In their basic stump speeches, both Romney and Obama include education among their five-point plans to turn around the economy. Obama spends more time talking about Pell grants and student assistance because he’s eager to fire up enthusiasm among young voters, who were a key to his victory four years ago. Romney emphasizes conservative themes of school choice to fire up his base.
You can check out the Obama and Romney campaign pages on education for more details on the differences between the candidates. But what is striking to me, as someone who has been thinking about the history of education in America lately, is what both men share in common. They both put education in economic terms. The goal is to make good on an investment. Obama’s site explains how the president wants to invest in community colleges to ensure folks can find good jobs. Romney wants to ensure students find jobs when they graduate so they can get a return on their investment.
Compare this with Noah Webster’s view of the purpose of education (1790):
Every small district should be furnished with a school, at least four months in a year; when boys are not otherwise employed. This school should be kept by the most reputable and well informed man in the district. Here children should be taught the usual branches of learning; submission to superiors and to laws; the moral or social duties; the history and transactions of their own country; the principles of liberty and government. Here the rough manners of the wilderness should be softened, and the principles of virtue and good behaviour inculcated. The virtues of men are of more consequence to society than their abilities; and for this reason, the heart should be cultivated with more assiduity than the head.
Such a general system of education is neither impracticable nor difficult; and excepting the formation of a federal government that shall be efficient and permanent, it demands the first attention of American patriots. Until such a system shall be adopted and pursued; until the Statesman and Divine shall unite their efforts in forming the human mind, rather than in loping its excressences, after it has been neglected; until Legislators discover that the only way to make good citizens and subjects, is to nourish them from infancy; and until parents shall be convinced that the worst of men are not the proper teachers to make the best; mankind cannot know to what a degree of perfection society and government may be carried. America affords the fairest opportunities for making the experiment, and opens the most encouraging prospect of success.

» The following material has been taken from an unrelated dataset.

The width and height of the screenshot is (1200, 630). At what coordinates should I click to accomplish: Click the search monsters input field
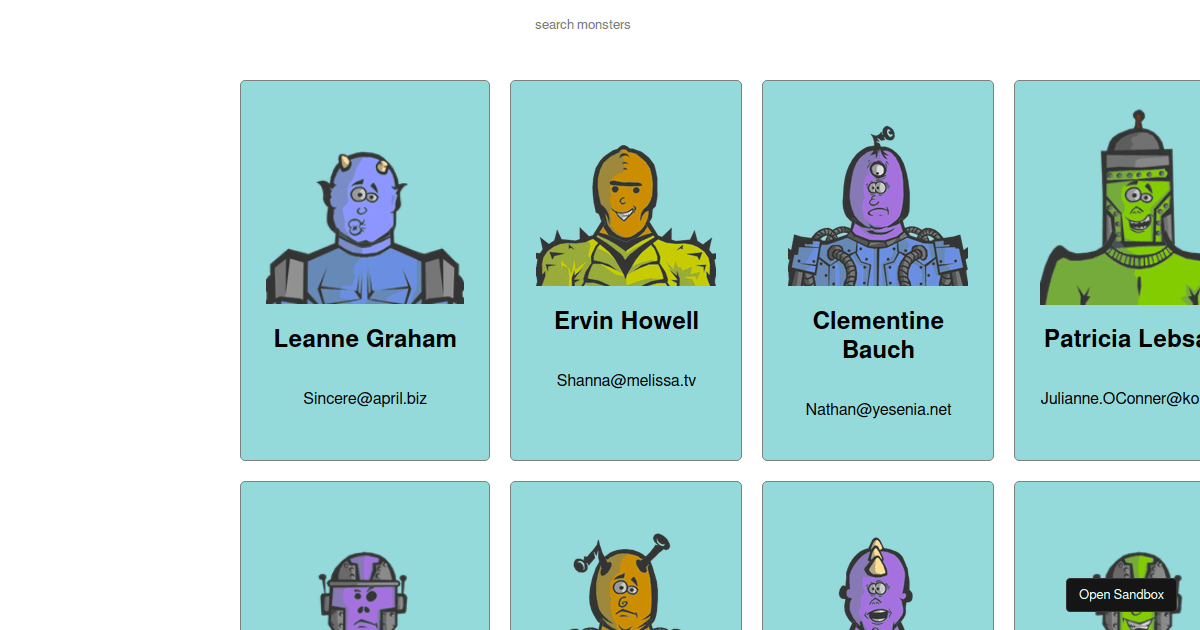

What a difference. “The virtues of men are of more consequence to society than their abilities”–so much for those community colleges and returns on investment. It’s all about your virtue and how your virtue shapes society, not the market. As Webster saw it, the goal of education was to produce fully-fledged citizens. In his time that meant Protestant citizens, hence the need for the Statesman and Divine to work together. But what about for our time? What would “good citizens” nourished form infancy look like now? This is the important educational question of our time, as I see it. Because, as Webster says, a system of schools can produce an unknown “degree of perfection” in society and government.

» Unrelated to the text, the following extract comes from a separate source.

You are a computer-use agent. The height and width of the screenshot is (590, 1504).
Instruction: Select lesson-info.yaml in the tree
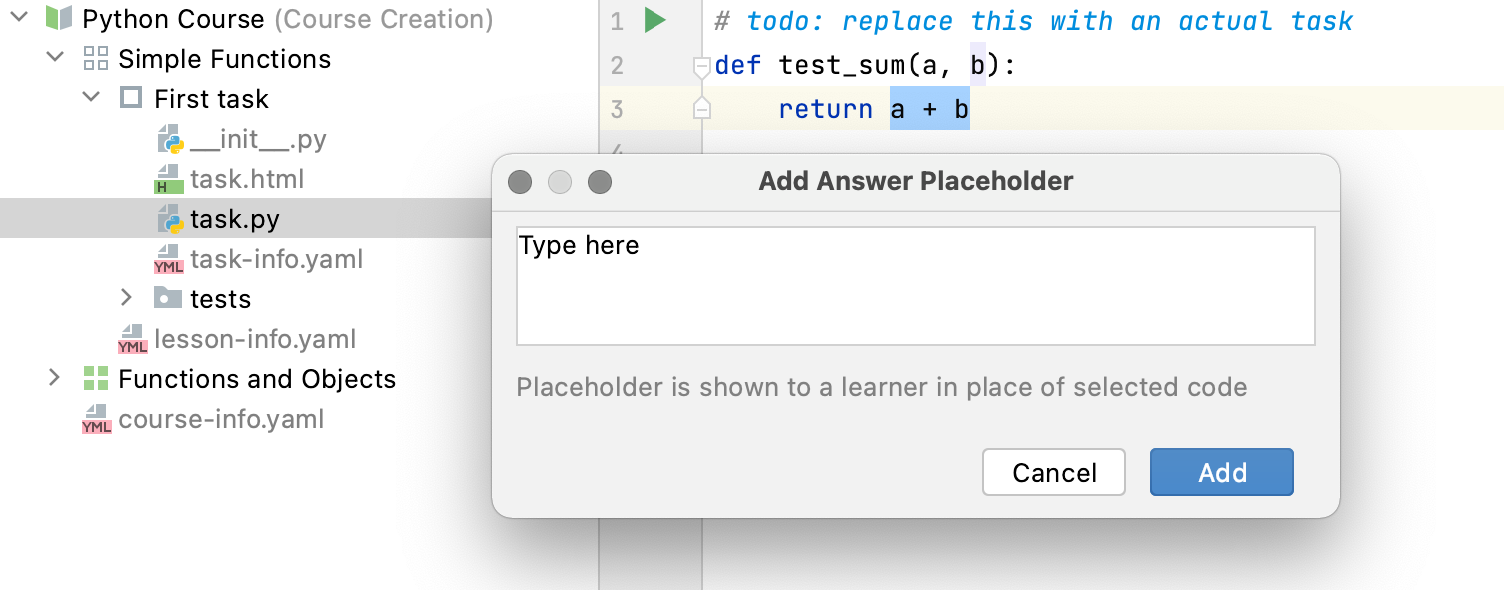[x=254, y=339]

For a long period in American history the goal of education was the production of proper citizens. What made a citizen proper varied over time and was a source of dispute. Protestant educational reformers sought to inculcate a non-specific Protestantism, to borrow a phrase from Tracy Fessenden, in students. Catholics pushed back. Many non-whites found the Protestant educational establishment thrust upon them. But even with the insidious and systematic power of cultural assimilation and Protestantization, American education aimed at social, civic, and cultural goals.
This election is about the economy, stupid, and so I understand why education has become a line in our national investment portfolio. But that portfolio is worthless in the hands of an atrophied civil society.